Collected data

===

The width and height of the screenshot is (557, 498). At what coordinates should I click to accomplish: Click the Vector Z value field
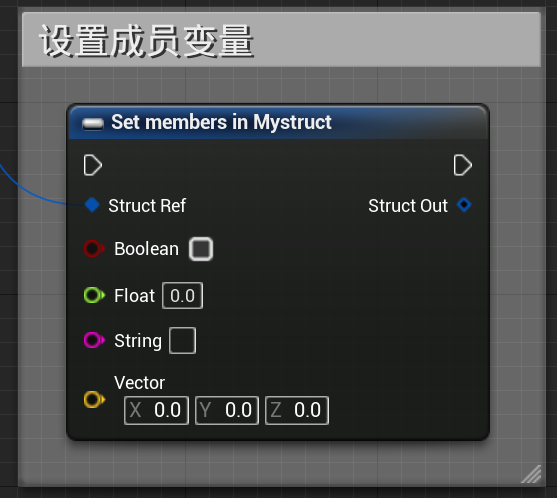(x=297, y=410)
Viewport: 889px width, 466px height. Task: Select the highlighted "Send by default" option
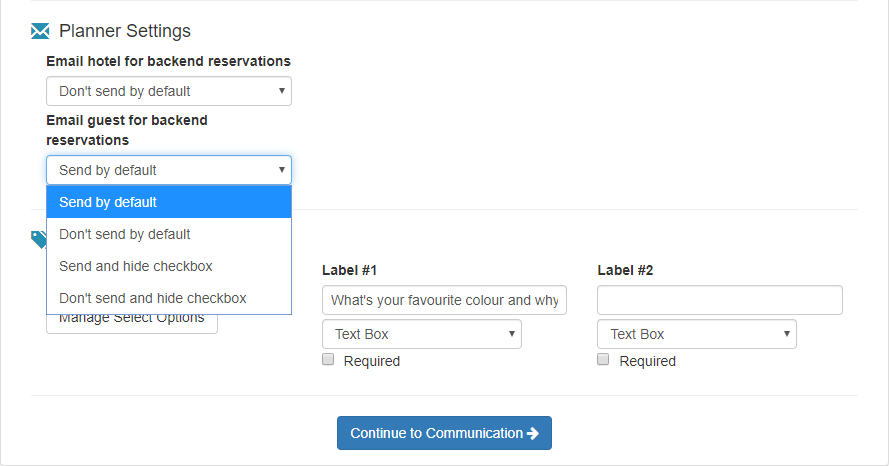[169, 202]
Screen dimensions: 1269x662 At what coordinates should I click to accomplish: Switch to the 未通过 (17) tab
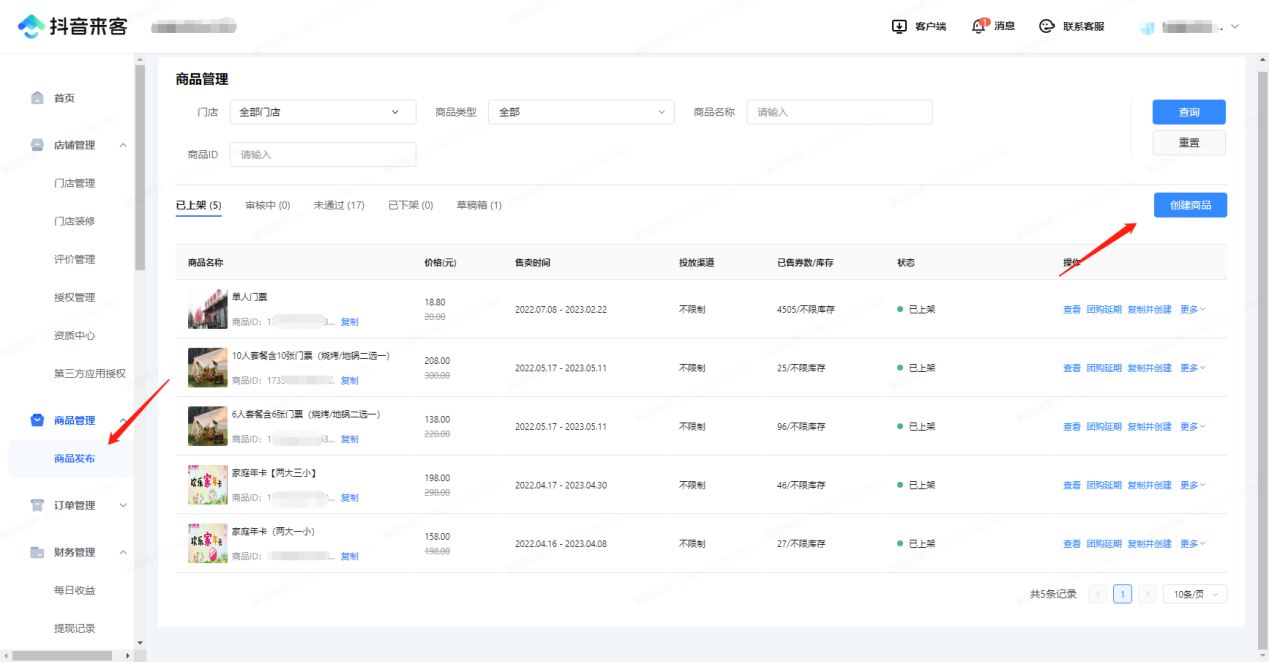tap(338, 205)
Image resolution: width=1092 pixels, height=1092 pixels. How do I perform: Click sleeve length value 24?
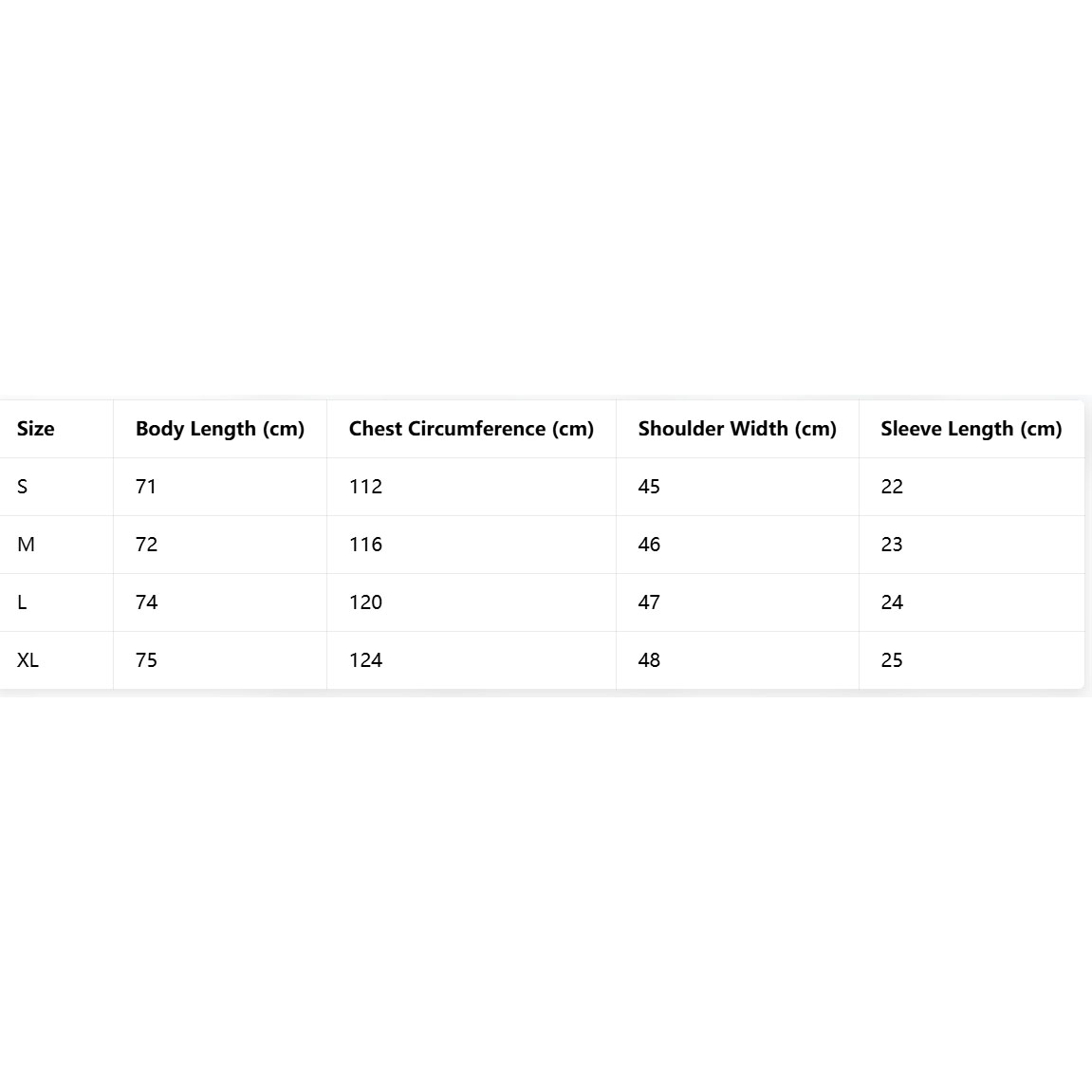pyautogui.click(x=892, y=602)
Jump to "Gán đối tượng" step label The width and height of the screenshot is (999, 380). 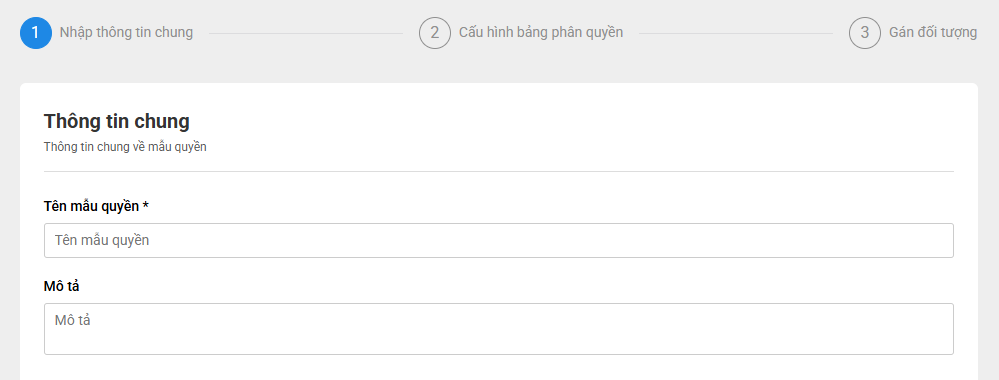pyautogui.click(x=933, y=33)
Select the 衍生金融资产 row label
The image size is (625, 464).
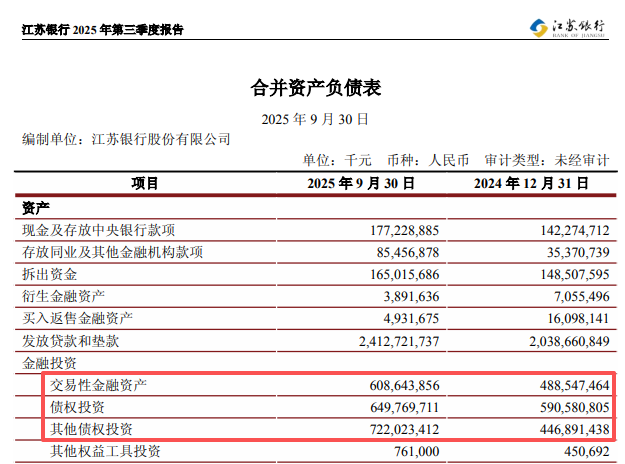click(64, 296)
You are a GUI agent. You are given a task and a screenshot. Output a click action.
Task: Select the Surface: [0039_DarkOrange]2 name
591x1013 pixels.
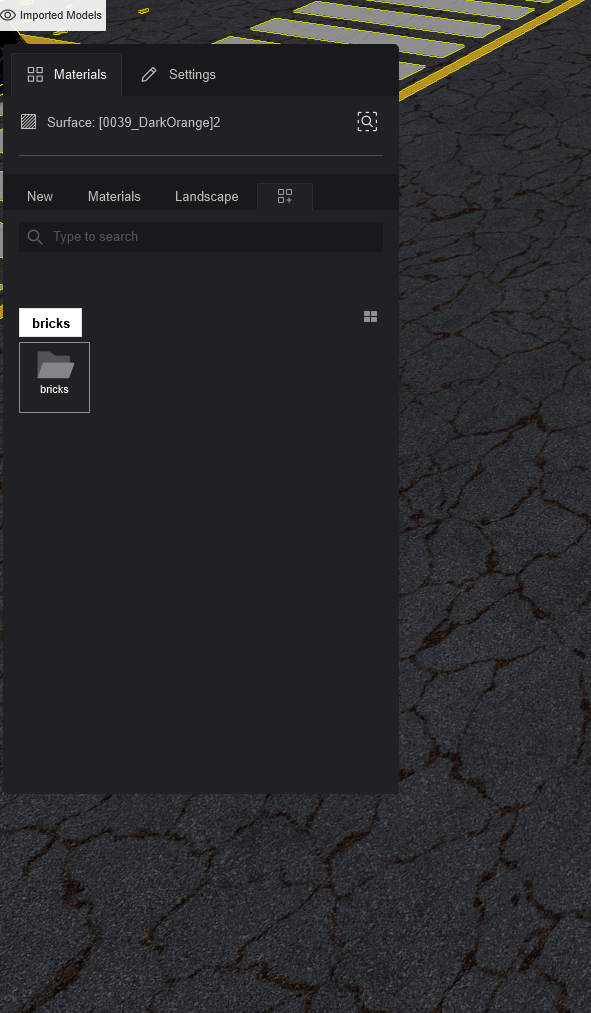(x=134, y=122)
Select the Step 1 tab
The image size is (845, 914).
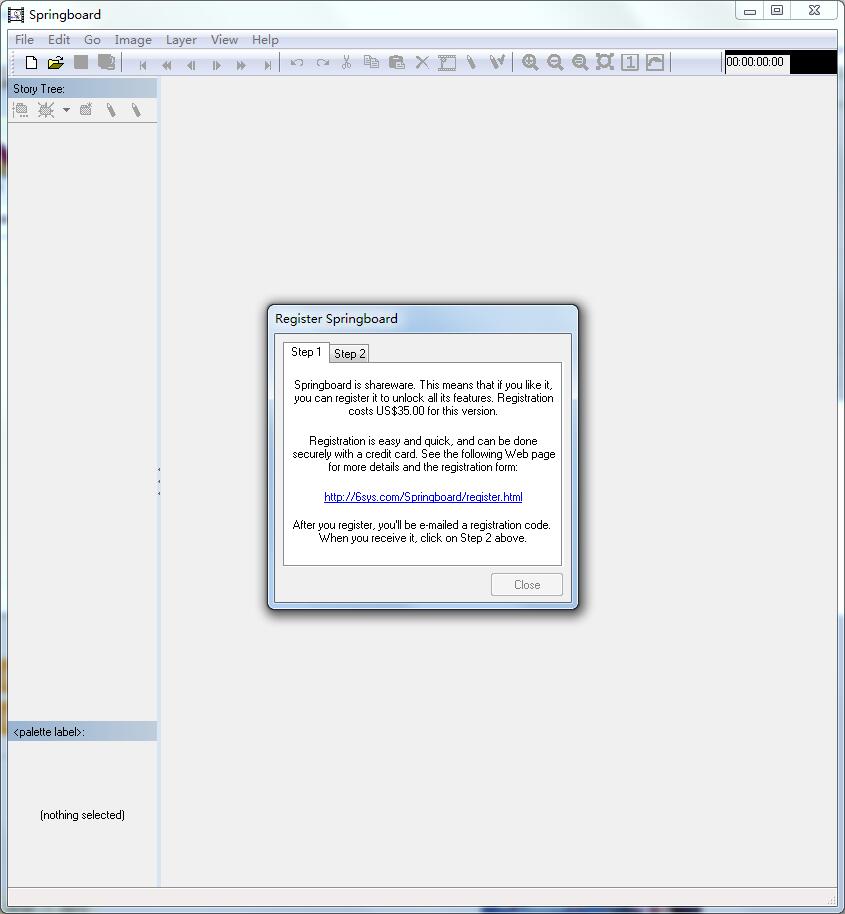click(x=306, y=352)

===

• [What needs to be done]:
Leave the pictures out, and copy exactly each line from the one containing "591x1013 pixels." through the final line of the data.

• [Result of the task]:
591x1013 pixels.
(x=134, y=122)
Select the Step 1 tab
The image size is (845, 914).
click(x=306, y=352)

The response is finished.